Однако пришелец, похоже, преследовал другие цели, ибо он сел напротив меня на край амбразуры и завел разговор о ландшафте.

— Вы выбрали, — сказал он, — наилучшее место для созерцания залива. Правда, с колокольни собора Нотр-Дам де ля Гард, которая служит ориентиром для кораблей, вы могли бы обозреть более широкую панораму, но тогда упустили бы из виду детали. В своих плаваниях я посетил много красивых гаваней, однако здешняя, думаю, ни в чем им не уступает. Эта гряда гор, которая охватывает бухту, напоминая выпуклый край раковины, представляет собой отроги Приморских Альп… А белая крепость вон на том маленьком острове, напротив нас, называется Замок Иф. Вам, наверное, знакомо это название?

Мой ответ — что я помню его по «Графу Монте-Кристо», — кажется, обрадовал офицера.

— Ага, вы начитанный человек… я почему-то сразу так и подумал. Позвольте взглянуть на ваши руки!

Не дожидаясь ответа, он схватил мою правую ладонь и принялся с большим вниманием ее изучать. При этом он продолжал:

— Граф Монте-Кристо, конечно, всего лишь литературный персонаж. И все же вам там покажут даже подземный ход, прорытый аббатом Фарина. А дальше вы можете видеть еще один литературный остров — на нем стоит форт Ратоно[10].

Я и на сей раз угадал, что он имеет в виду, и незнакомцу это, кажется, понравилось.

— Как я вижу, вы хорошо информированы; правда, делами, от которых грубеют руки, вам до сих пор заниматься не приходилось. Если не возражаете, я бы хотел пригласить вас на чашку чаю; я живу в нескольких шагах отсюда.

Хотя особого желания идти с ним у меня не было, я счел невежливым отклонить это приглашение. Я последовал за незнакомцем, и мы, перебравшись через крепостной ров, попали в сводчатое помещение, в котором хранились всевозможные зеркала и инструменты. К нему примыкала небольшая жилая комната, обстановка которой состояла из множества книг и нескольких предметов мебели в мавританском стиле.

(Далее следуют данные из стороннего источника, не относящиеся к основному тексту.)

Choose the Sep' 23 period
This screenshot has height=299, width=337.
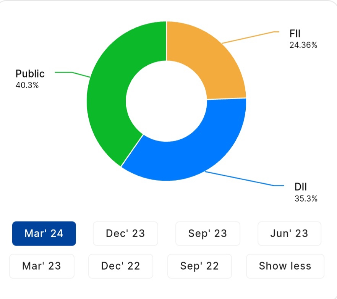pyautogui.click(x=207, y=233)
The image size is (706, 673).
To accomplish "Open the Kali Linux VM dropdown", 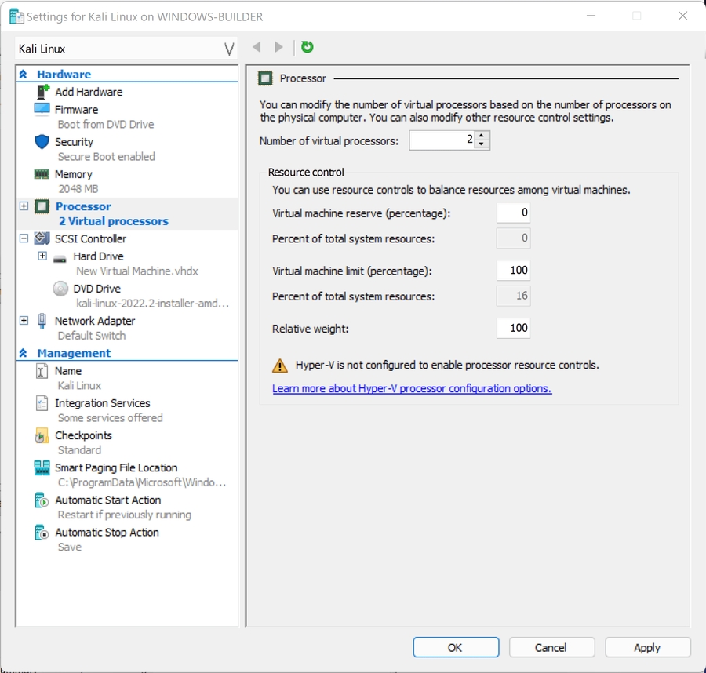I will pyautogui.click(x=229, y=49).
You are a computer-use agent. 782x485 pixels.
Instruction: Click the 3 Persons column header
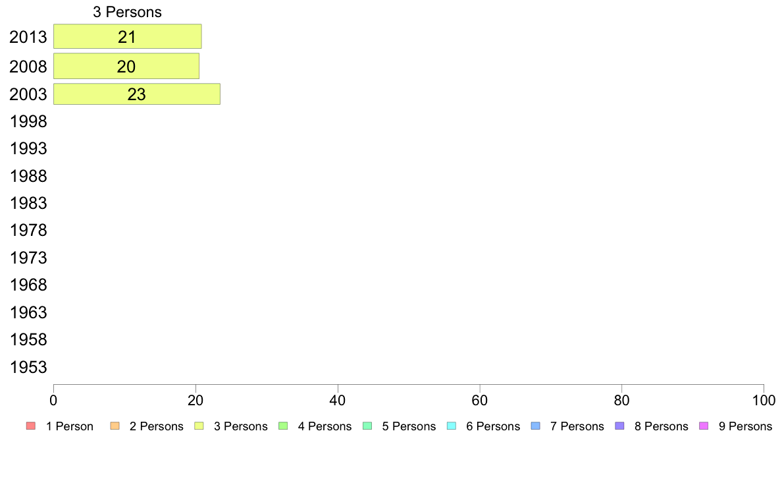127,12
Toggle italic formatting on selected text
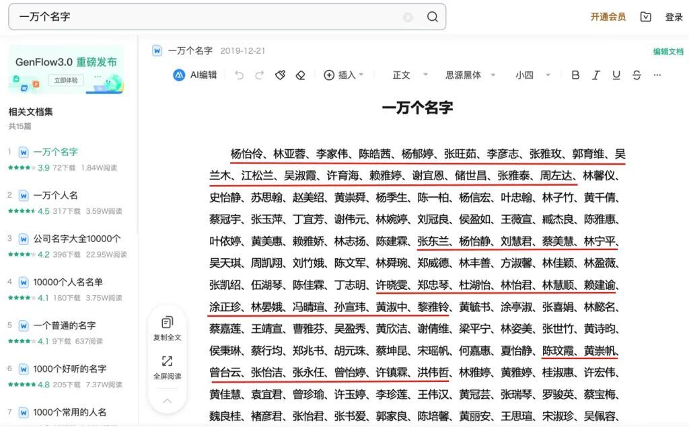Screen dimensions: 689x427 pos(596,75)
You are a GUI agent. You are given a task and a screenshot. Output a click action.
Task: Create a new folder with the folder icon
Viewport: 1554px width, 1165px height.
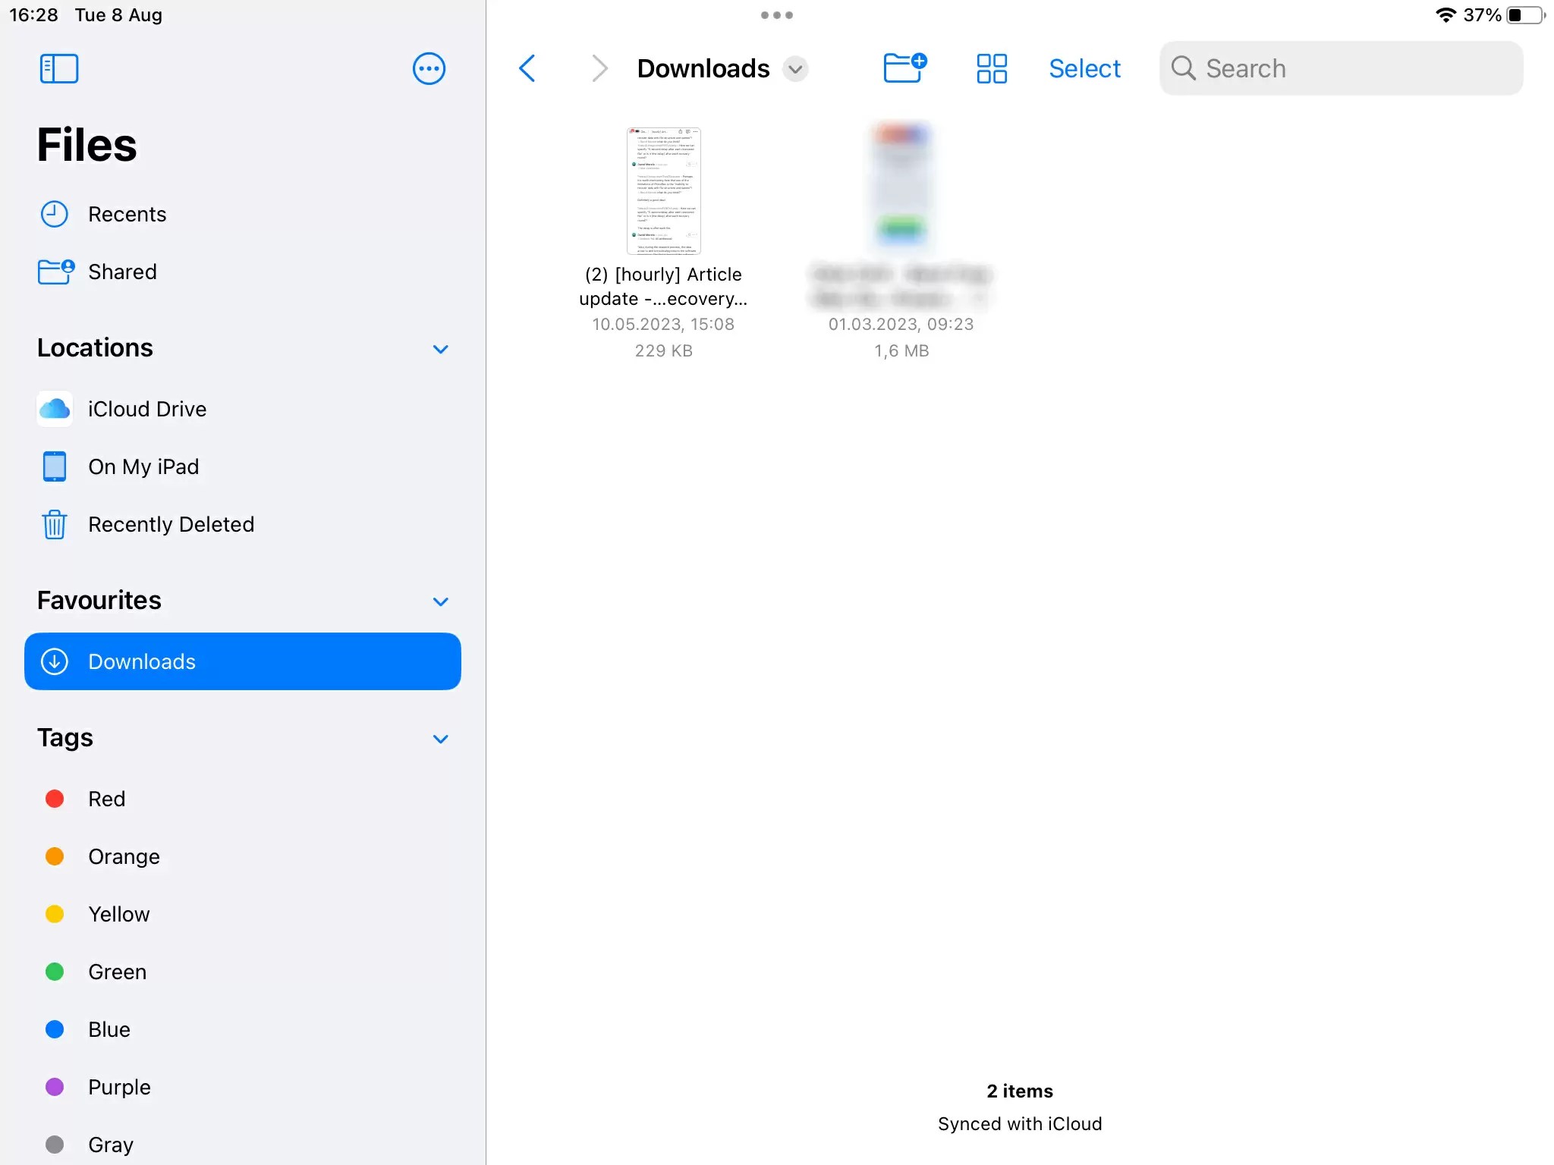[x=904, y=68]
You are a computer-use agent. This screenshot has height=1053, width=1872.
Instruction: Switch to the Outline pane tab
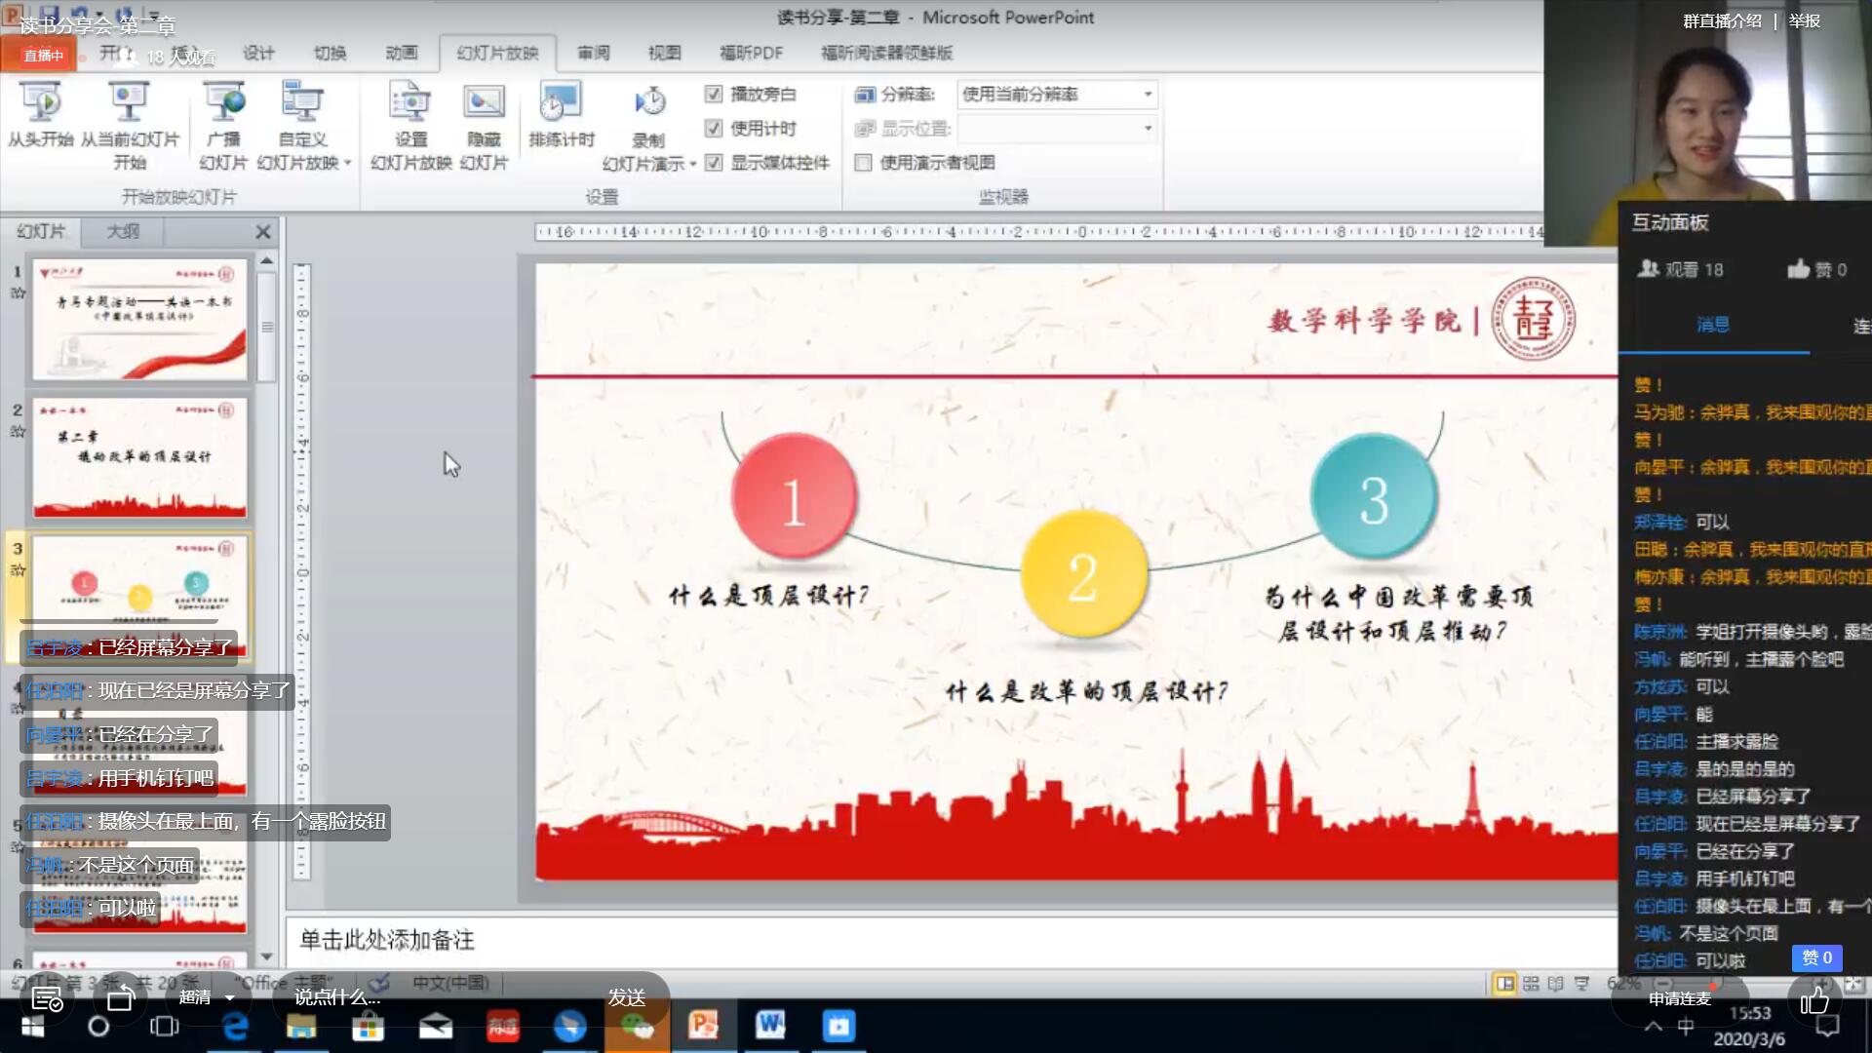click(123, 231)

Мой хозяин возился с самоваром, стоящим на табурете, а мне предложил тем временем выкурить сигарету и осмотреть его книги. Он продолжал беседу и вместе с тем наблюдал, какие книги я беру с полки. Попутно я услышал от него ряд любопытных суждений: например, что во Франции особенно ценят «Путешествие по Гарцу»[11], что у Гёльдерлина французов восхищает «clarté»[12], а у Гофмана, наоборот, — нарочитая искусность повествования. Увидев, что я листаю латинский перевод Гиппократа, он попросил меня прочитать ему вслух один абзац и вовлек меня в разговор о том, следует ли произносить occiput[13] или occipút, как принято во французских гимназиях. Таким манером он осторожно меня прощупывал.

Когда я уже сидел за столом напротив него, он стал угощать меня засахаренными фруктами, которые, по его словам, выписал из Константинополя.

— Париж и Стамбул: единственные места, духовная атмосфера которых мне по душе… Ну, может, еще южная часть Сицилии и Испании и лежащее напротив них африканское побережье. В вашем возрасте я некоторое время болтался по Средиземному морю на небольших парусных судах, которые с грузом вина и оливкового масла плывут от одного острова до другого; работая на них, можно узнать это море со всеми потрохами.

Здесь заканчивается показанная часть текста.